Tentang Galata Tower

Di era Bizantium, Kaisar Justinian Agung yang berkuasa dari 527 sampai 565 mendirikan sebuah menara di tempat yang kelak dikenal sebagai Galata.

Di tahun 1204 menara itu dihancurkan Pasukan Salib yang sedang dalam perjalanan menuju Jerusalem. Peristiwa penjarahan Konstantinopel pada periode Perang Salib Keempat ini dianggap sebagai salah satu faktor yang melemahkan kekuatan Kristen di timur.

Setengah abad kemudian, di tahun 1267 Republik Genoa mendirikan koloni di seberang Tanduk Emas di luar tembok Konstantinopel. Setelah membangun tembok yang mengelilingi koloni, pada tahun 1348 penguasa Galata membangun Christea Turris atau Menara Kristus di sisi utara. Menara bergaya Romawi setinggi 67 meter ini yang sekarang populer dengan nama Menara Galata.

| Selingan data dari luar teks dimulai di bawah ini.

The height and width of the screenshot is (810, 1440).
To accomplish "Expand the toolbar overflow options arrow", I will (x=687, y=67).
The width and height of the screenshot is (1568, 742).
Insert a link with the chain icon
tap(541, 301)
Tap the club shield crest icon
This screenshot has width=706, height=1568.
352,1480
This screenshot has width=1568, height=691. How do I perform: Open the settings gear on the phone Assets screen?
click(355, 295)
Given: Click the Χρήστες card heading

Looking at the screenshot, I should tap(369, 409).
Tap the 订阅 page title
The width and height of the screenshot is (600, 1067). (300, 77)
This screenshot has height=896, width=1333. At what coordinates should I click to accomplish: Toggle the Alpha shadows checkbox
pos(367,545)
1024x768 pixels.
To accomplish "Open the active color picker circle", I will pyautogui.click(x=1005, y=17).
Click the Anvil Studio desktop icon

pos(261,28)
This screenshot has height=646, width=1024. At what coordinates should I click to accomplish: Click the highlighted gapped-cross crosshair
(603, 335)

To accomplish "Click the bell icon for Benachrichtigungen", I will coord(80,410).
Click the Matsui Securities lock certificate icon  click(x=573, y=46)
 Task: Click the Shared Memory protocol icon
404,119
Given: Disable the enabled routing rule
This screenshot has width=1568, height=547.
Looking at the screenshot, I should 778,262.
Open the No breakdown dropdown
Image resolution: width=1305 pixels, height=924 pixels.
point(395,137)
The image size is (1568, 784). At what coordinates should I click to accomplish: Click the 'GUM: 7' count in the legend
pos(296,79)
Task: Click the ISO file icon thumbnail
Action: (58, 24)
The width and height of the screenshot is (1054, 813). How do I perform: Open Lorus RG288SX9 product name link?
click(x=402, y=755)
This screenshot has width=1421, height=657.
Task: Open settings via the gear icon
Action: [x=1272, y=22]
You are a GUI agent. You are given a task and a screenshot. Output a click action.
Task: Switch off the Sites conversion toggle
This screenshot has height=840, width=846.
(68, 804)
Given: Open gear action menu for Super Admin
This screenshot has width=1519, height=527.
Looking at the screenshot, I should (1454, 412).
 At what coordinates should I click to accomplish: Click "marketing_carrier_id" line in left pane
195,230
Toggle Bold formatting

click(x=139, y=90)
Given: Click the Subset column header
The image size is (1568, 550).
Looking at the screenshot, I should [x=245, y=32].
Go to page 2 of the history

Galata berada di sebelah utara jalur air Golden Horn atau Tanduk Emas yang memisahkannya dengan Konstantinopel.

Ada sejumlah teori mengenai asal kata Galata.

Menurut Wikipedia.com, orang Yunani percaya bahwa nama tersebut berasal dari Galatai yang berarti berarti “bangsa Gaul” yang berkemah di sini selama periode Helenistik sebelum menetap di Anatolia tengah.

Bisa juga nama berasal dari kata galatas yang berarti “pembuat susu”. Konon, pada periode Abad Pertengahan Awal (Bizantium) area tersebut digunakan para penggembala untuk merumput.

Teori lain mengatakan nama ini berasal dari kata dalam bahasa Italia, calata, yang merujuk pada bagian dermaga tempat kapal-kapal dagang ditambatkan.

Sementara itu TheByzantineLegacy.com menulis nama Galata pertama kali muncul dalam catatan yang mengisahkan upaya bangsa Arab Muslim mengepung Konstantinopel pada tahun 717-718.

Untuk mencegah kapal-kapal bangsa Arab memasuki Tanduk Emas, penguasa Konstantinopel memasang pertahanan berupa rantai raksasa yang melintasi Golden Horn pada pertemuannya dengan Selat Bosphorus yang memisahkan Eropa dan Asia dan menyambungkan Laut Hitam di utara dan Laut Marmara di selatan.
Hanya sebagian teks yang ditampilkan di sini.